From: "Geoff Soper" <[EMAIL PROTECTED]>
Bart Schaefer wrote:
On 7/8/06, Geoff Soper <[EMAIL PROTECTED]> wrote:
.qmail contains the lines: | true ./Maildir/
Caveat: I don't use qmail, and don't even particularly like qmail,
so what I'm about to say are really educated guesses rather than
definitive answers.
which I've altered to: | true | /usr/bin/procmail -m ./.procmailrc
No, don't use the -m option. Just use
| /usr/bin/procmail
and let procmail figure out where the $HOME/.procmailrc file is on
its own. If you want any options to procmail there at all, you want
the "-d recipient" option (where you'll have to get the value for
"recipient" from qmail somehow, I don't know how).
I think I need to specify the .procmailrc as the .procmailrc file is per
e-mail address, not per user or even system-wide
This only works if the number of email addresses is equal to or fewer
than the number of users. The .procmailrc file must reside in the
user's home directory as "~/.procmailrc". Now you could bend, fold,
and mutilate a generic .procmailrc file into a global "/etc/procmailrc"
file. But you still need a place for Bayes and user_prefs. If you go
to the extent of having SQL based Bayes and user_prefs database then
you can, I believe, break free of this restriction. You still need
the mail spool files for delivery to the individual email addresses.
and in that .procmailrc : DIR="./Maildir/"
What exactly do you think that's accomplishing? If you never refer
to $DIR again anywhere, this is meaningless. If you want to change
directories, assign to MAILDIR. If you are trying to force procmail
to deliver in maildir format, I think what you want is
DEFAULT="$HOME/Maildir/"
I'm not sure about the $HOME part, but DEFAULT should never be a
relative path (never one starting with "./" or with no directory
reference at all).
The recipes (that I didn't quote) refer to $DIR when delivering to that
location or any child folders so I'm happy that this is OK, bear in mind
my only known problem is these errors relating to SpamAssassin, the
.procmailrc filtering side of things works just fine. It may not be the
most elegant set up as I'm not totally sure of what I'm doing but it
appears to work.
Out of addled curiosity what does procmail think is the $HOME when
it is running? Have you ever figured that out?
I've no desire to run different configurations for different users
or addresses, the single configuration is fine, I just want to
solve these errors I'm seeing in the procmail_log file.
Where is this "./.procmailrc" file that you are trying to read with
the -m option?

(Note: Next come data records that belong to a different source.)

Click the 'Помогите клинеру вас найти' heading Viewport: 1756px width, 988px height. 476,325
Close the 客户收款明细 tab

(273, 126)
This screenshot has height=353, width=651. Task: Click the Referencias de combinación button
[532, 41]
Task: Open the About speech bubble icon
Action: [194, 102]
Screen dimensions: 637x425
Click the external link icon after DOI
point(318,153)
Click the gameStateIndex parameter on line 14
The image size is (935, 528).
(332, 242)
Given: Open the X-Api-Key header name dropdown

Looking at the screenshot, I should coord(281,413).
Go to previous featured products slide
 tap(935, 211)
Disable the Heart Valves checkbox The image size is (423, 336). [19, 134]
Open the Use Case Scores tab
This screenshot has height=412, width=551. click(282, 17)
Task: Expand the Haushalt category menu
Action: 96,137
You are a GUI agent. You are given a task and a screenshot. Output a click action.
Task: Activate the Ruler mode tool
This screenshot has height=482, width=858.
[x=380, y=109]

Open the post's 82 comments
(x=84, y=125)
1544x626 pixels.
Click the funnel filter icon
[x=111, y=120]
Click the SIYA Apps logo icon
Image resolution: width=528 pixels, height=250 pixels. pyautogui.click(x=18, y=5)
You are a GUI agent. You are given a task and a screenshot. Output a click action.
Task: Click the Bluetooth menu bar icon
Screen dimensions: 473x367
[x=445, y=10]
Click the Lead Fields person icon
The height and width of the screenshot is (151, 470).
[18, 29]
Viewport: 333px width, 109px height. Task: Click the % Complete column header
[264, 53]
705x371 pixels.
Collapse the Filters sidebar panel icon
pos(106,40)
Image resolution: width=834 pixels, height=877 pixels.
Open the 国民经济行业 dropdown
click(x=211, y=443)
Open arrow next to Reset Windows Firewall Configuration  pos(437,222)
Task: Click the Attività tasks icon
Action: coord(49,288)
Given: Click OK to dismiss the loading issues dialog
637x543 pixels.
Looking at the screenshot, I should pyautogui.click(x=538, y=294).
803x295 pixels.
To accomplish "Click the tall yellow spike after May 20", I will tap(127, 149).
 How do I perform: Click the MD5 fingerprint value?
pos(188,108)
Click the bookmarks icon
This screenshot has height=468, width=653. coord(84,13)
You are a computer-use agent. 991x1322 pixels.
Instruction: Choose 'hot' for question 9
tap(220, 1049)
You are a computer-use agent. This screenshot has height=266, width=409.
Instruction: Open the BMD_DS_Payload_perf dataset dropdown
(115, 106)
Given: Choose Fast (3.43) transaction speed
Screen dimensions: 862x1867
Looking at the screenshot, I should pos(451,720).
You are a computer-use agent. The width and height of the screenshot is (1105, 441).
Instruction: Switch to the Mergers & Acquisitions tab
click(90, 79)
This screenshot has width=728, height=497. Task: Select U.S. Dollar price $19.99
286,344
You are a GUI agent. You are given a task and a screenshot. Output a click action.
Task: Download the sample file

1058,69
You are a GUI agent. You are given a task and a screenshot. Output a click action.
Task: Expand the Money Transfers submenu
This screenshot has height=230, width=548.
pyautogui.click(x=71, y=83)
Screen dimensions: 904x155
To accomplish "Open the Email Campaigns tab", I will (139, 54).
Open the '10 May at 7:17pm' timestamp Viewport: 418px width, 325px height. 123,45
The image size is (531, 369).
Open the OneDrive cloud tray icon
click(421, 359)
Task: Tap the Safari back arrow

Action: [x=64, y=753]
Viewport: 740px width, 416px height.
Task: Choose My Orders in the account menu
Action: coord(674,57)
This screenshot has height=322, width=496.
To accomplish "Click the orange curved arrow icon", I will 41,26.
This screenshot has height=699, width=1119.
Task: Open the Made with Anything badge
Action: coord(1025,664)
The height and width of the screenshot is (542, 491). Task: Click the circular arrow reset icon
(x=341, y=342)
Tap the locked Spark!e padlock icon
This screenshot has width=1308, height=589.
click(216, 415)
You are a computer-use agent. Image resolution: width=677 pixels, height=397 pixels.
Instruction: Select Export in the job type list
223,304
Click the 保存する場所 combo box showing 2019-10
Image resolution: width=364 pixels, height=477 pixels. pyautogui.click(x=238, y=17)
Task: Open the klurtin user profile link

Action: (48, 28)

That is, what do you expect the current directory
(./) to be at the time procmail runs?
the .procmailrc file is in /var/qmail/mailnames/domain.tld/test
alongside the .qmail file and the Maildir directory
And you REALLY think "./.procmailrc" points to that file? Off
hand I don't THINK so.
If you really want exactly this same config for all users, then you
should move that ./.procmailrc file (wherever it is) to
/etc/procmailrc (with no dot) and insert DROPPRIVS=yes somewhere
before the recipe that runs spamassassin, probably at the very top of
the file (unless you want all users to write to the same log file as
well). If you later add things to /etc/procmailrc, you'll need to
research whether they belong above or below the DROPPRIVS (below will
usually be safe, but not always correct).
Just to confirm, the .procmailrc file isn't common to all users but the
SA setup is.
All I can say is good luck and quit running procmail as root that way.